Answer D is correct. A z-score of 0, a T-score of 50, and a stanine of 5 are all equivalent to the mean score obtained by the norm group.

25
Q
In a normal distribution, a T-score of 60 is equivalent to a percentile rank of:
A. 16.
B. 50.
C. 84.
D. 98.
A

Answer C is correct. A T-score of 60 is one standard deviation above the mean and, in a normal distribution, a score that’s one standard deviation above the mean is equivalent to a percentile rank of 84.

26
Q
A student receives a score of 85 on a test that has a mean of 75 and standard deviation of 5. What is the z-score equivalent of the student’s score?
A. +1.0
B. +2.0
C. +2.5
D. +10
A

Answer B is correct. You could have calculated the z-score to identify the correct answer to this question using the following formula: z = (X –M/SD) = (85 – 75)/5 = 10/5 = +2.0. Alternatively, you could have noticed that the student’s score is two standard deviations above the mean, which means that his/her z-score is +2.0.

27
Q
Using \_\_\_\_\_\_\_\_\_\_ to select job applicants takes into account the fact that tests used to make selection decisions are not always entirely reliable.
A. the top-down method
B. banding
C. expectancy tables
D. ranking
A

Answer B is correct. The use of banding is based on the assumption that small differences in test scores are often due to the unreliability of the test. Note that ranking (answer D) is also known as the top-down method (answer A).

28
Q

The percentile rank distribution is:
A. normal regardless of the shape of the raw score distribution.
B. normal only when the raw score distribution is normal.
C. rectangular regardless of the shape of the raw score distribution.
D. the same as the distribution of raw scores.

A

Answer C is correct.
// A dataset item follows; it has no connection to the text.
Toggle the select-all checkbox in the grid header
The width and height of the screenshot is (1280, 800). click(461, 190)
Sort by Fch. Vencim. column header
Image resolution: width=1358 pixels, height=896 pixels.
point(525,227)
A percentile rank distribution is always rectangular (flat) regardless of the shape of the distribution of raw scores.

29
Q
An expectancy table is useful for interpreting an examinee’s score in terms of:
A. likely criterion performance.
B. a confidence interval.
C. mastery of test content.
D. norms.
A

Answer A is correct. Expectancy tables provide information on an examinee’s expected score on a criterion based on his/her obtained predictor (test) score.